[Start Data provided]

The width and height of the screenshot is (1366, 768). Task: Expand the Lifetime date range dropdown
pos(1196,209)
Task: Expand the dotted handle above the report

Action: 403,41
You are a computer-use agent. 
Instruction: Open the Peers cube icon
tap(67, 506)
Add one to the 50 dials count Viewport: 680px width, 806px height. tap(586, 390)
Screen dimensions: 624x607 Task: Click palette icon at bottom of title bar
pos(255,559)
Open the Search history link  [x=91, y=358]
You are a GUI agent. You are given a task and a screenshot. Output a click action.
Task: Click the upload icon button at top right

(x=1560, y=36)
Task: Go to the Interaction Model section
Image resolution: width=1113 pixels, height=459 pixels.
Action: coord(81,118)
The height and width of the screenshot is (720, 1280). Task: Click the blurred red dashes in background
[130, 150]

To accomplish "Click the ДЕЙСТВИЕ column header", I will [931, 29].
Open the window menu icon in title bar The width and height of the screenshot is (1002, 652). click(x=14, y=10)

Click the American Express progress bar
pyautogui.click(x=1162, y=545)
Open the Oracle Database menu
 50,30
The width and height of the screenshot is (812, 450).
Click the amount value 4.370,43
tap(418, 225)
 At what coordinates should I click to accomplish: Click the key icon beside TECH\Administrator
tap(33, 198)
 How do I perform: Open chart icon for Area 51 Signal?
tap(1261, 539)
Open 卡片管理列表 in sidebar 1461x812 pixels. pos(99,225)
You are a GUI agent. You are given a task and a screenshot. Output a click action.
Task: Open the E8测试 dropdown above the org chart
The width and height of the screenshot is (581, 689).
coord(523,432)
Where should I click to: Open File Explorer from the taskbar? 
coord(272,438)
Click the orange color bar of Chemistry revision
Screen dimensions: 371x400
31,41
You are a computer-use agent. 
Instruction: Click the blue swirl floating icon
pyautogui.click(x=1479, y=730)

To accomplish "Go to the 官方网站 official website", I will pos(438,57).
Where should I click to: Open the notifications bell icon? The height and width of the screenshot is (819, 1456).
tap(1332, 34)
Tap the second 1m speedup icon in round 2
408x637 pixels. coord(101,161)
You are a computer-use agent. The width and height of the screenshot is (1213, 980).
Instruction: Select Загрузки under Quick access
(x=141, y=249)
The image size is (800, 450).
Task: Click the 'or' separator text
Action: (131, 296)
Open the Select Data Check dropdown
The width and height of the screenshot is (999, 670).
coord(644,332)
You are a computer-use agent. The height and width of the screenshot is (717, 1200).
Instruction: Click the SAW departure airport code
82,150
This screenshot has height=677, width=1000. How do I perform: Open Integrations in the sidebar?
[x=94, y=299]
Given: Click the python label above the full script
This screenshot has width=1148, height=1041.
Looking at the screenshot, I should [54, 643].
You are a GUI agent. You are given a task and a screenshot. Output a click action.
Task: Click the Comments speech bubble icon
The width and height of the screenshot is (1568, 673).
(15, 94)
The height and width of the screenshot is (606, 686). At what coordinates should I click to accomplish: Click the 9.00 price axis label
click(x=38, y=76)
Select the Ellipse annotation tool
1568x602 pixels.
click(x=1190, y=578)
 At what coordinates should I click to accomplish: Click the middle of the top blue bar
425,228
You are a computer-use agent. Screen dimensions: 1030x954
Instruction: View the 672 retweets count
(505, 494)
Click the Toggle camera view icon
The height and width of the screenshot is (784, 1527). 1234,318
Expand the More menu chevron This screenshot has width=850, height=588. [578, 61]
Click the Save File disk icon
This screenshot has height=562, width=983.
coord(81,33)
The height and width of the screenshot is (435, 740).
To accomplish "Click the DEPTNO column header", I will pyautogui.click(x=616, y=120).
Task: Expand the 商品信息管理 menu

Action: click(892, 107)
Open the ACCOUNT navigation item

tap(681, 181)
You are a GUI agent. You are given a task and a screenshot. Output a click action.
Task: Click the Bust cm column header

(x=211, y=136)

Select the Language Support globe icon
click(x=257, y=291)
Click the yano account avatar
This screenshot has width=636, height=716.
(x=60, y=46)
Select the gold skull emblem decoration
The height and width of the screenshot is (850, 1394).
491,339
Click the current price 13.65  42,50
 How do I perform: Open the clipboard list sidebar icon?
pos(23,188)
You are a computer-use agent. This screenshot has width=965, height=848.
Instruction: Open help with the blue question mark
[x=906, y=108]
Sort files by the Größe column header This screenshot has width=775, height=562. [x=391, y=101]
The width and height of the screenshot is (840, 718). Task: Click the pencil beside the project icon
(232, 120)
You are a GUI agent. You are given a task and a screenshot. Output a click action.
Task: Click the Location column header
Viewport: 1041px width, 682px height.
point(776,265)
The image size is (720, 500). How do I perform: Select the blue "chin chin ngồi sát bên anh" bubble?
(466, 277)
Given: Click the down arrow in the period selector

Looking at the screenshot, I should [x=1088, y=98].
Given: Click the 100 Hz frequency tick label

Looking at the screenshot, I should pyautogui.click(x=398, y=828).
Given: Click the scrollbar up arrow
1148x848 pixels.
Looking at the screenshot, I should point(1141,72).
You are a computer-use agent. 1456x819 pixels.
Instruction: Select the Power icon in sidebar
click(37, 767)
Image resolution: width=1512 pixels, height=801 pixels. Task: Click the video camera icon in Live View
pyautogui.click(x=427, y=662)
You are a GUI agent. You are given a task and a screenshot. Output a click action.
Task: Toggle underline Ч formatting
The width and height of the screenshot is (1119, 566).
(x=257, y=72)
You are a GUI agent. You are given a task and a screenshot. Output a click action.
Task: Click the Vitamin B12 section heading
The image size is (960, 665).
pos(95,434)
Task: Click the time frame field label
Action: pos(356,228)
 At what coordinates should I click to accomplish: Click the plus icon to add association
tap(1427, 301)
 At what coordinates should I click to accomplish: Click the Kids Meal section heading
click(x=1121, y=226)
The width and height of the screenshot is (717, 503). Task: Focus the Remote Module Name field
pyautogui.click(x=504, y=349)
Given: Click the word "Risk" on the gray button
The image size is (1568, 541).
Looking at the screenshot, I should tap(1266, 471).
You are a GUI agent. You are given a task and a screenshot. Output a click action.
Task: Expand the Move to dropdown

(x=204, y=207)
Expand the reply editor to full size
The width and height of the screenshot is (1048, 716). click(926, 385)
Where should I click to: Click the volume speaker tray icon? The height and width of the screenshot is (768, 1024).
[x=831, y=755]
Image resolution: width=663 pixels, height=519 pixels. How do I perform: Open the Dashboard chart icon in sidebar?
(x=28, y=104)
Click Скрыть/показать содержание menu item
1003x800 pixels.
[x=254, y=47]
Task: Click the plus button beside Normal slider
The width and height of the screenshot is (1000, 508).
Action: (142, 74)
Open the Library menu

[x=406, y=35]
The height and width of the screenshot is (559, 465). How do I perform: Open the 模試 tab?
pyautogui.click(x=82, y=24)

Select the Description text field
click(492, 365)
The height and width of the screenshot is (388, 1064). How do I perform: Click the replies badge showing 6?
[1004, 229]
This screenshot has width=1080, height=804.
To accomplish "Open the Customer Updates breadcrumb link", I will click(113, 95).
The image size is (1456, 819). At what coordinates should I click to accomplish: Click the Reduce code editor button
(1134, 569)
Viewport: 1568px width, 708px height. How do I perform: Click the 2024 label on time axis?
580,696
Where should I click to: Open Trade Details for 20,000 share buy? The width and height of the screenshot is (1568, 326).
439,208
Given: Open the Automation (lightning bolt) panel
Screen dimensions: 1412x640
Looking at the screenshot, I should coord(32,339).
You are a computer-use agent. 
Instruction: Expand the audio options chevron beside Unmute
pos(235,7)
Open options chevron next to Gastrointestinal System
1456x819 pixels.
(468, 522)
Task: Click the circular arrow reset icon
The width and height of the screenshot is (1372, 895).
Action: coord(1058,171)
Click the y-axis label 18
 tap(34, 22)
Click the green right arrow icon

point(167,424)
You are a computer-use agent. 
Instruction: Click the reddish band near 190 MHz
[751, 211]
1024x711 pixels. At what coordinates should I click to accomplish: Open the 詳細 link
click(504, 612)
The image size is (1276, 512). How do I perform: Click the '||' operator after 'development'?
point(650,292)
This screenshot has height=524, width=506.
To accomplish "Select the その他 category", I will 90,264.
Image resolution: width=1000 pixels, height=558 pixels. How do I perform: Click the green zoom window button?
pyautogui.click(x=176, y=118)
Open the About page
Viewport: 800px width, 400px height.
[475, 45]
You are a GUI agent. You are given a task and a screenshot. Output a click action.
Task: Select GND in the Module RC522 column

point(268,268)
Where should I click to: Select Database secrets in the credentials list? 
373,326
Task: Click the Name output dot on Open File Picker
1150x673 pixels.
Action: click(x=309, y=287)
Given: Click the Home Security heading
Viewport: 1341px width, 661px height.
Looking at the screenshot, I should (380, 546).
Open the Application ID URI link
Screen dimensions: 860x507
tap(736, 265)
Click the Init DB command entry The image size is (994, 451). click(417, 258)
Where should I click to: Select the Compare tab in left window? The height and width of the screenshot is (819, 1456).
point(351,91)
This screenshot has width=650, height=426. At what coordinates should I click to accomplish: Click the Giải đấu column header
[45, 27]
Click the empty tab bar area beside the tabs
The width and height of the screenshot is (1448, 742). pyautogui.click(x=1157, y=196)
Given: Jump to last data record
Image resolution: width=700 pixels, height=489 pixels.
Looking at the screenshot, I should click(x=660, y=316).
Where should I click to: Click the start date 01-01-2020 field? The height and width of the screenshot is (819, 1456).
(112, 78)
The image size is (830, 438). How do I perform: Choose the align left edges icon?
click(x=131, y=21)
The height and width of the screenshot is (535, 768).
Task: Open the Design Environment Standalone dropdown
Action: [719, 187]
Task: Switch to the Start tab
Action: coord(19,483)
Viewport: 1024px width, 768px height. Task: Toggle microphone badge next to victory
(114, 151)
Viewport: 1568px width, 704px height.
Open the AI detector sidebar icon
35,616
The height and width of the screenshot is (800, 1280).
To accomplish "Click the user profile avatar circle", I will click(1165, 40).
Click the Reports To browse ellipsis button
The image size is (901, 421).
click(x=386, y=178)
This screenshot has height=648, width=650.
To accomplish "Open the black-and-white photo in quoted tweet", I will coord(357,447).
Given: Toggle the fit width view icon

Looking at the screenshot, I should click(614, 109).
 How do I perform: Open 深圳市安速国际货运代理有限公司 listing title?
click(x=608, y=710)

[End Data provided]

__Stated problem__
Copy out, word for word, the items from the line containing "Where should I click to: Select Database" through the line containing "point(351,91)", including both of those lines.

__Output of the task__
Where should I click to: Select Database secrets in the credentials list? 
373,326
Task: Click the Name output dot on Open File Picker
1150x673 pixels.
Action: click(x=309, y=287)
Given: Click the Home Security heading
Viewport: 1341px width, 661px height.
Looking at the screenshot, I should (380, 546).
Open the Application ID URI link
Screen dimensions: 860x507
tap(736, 265)
Click the Init DB command entry The image size is (994, 451). click(417, 258)
Where should I click to: Select the Compare tab in left window? The height and width of the screenshot is (819, 1456).
point(351,91)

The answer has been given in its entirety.